Workplace injuries that result in workers' comp claims can mean big costs for businesses and big worries for the injured party. So if an ounce of prevention is worth a pound of cure, stopping injuries before they happen should be near the top of every employer’s list. Today we'll look into the most common injuries that lead to workers' comp claims, as well as how pre employment testing – especially post offer physical abilities tests – can significantly reduce the risk of these injuries occurring in your workplace in the first place.
Common Workers' Comp Claims
According to Business Insurance magazine, five common injury types are at the root of nearly two-thirds of workers comp costs.
First, overexertion injuries are, by far, the leading cause of workers' compensation claims. These are injuries related to lifting, pushing, pulling, carrying, hauling or throwing.

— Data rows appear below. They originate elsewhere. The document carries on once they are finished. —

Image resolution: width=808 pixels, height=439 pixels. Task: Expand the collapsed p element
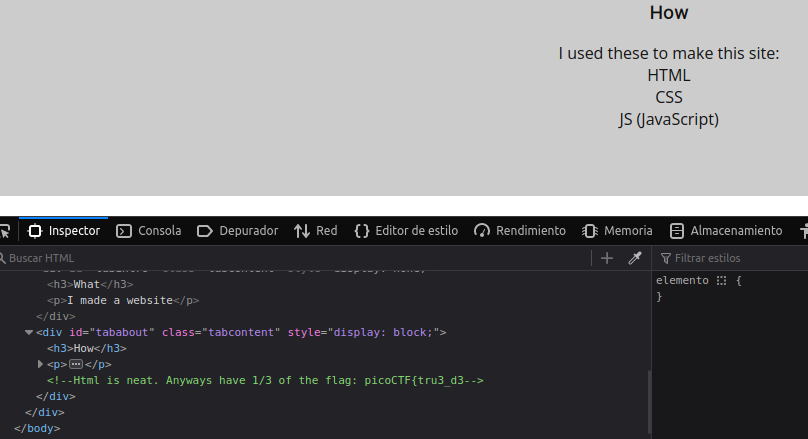tap(40, 364)
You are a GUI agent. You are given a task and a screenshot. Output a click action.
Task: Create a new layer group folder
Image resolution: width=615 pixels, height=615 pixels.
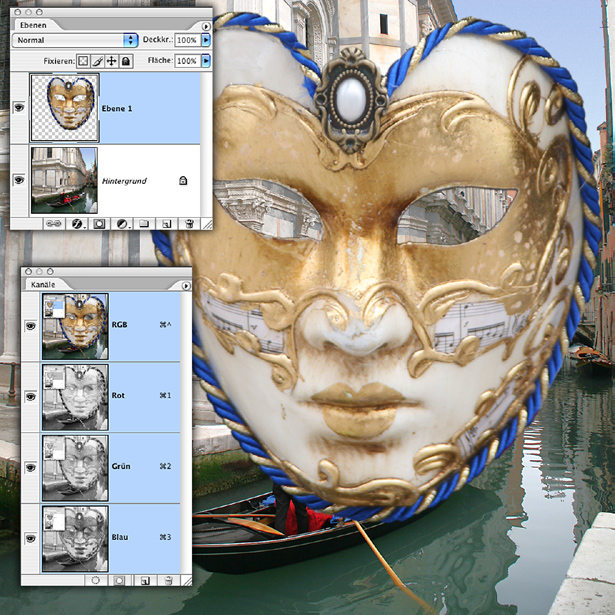point(145,224)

Costs stemming from these types of injuries alone totaled $15.1 billion in 2012. The remaining four injury types in the top five list are: (1) falls that don't involve falling to a lower level, (2) being struck by an object or equipment, (3) falls to a lower level, and (4) miscellaneous exertions, including injuries caused by reaching, bending, climbing, sitting, standing, and slipping or tripping without falling.1
Pre Employment Testing And Injury Reduction
Pre employment physical abilities testing (PAT) is the first line of defense in reducing the toll these common injuries take on your company's workforce. PAT programs lower your risk of incurring a workers' compensation claim to begin with, and reduce the impact of indirect costs, including mountains of paperwork and the hassle and expense of hiring and/or training replacements for employees injured on the job.
In fact Pre Employment Physical Abilities Testing can decrease 59% of the leading causes of disability!
Why is post offer physical abilities testing so effective? Because an objective and scientifically valid PAT program helps employers hire only those candidates who are equipped to handle the actual physical tasks and stresses of the job for which they’ve applied. A sound PAT program begins with a detailed job analysis, a quantitative assessment of the physical demands of the work to be done. Next, applicants are given an evidence-based physical ability test based on the results of the job analysis. Workplaces staffed by employees who have proven they have the ability to handle the physical requirements of their jobs have much lower injury rates than those that have not. In fact, research shows that consistent use of physical abilities testing can cut worker’s compensation costs by up to 60%.
Other Effective Ways To Reduce Common Workers' Comp Claims
In addition to physical abilities testing, other effective ways to reduce common workers' comp injuries include injury prevention programs, ergonomic assessments of work areas, injury prevention training for employees and post-hire physical ability testing, including both return-to-work and incumbent screening.
Aging, health problems and the deconditioning that often occurs while recovering from an injury can take a significant toll on a person's level of fitness. For example, maximal oxygen intake declines by significantly each decade from 25 years to 65 years. Strength peaks at age 25 and then plateaus from 25-40, after which there is an accelerating decline. 2 Post-hire physical abilities testing provides a way to prevent injuries before employees vie for transfers or assume new positions. Finally, post injury follow-up, testing and treatment can offer a faster, safer return to work for employees that have been injured on the job. It can also reduce the risk of re-injury and the additional workers' comp costs that can along with it.
Workplace injury prevention programs aren’t just another expense – they’re an investment. Not only are they a cost effective way to reduce common workers compensation claims, they should be an integral part of every organization’s hiring process.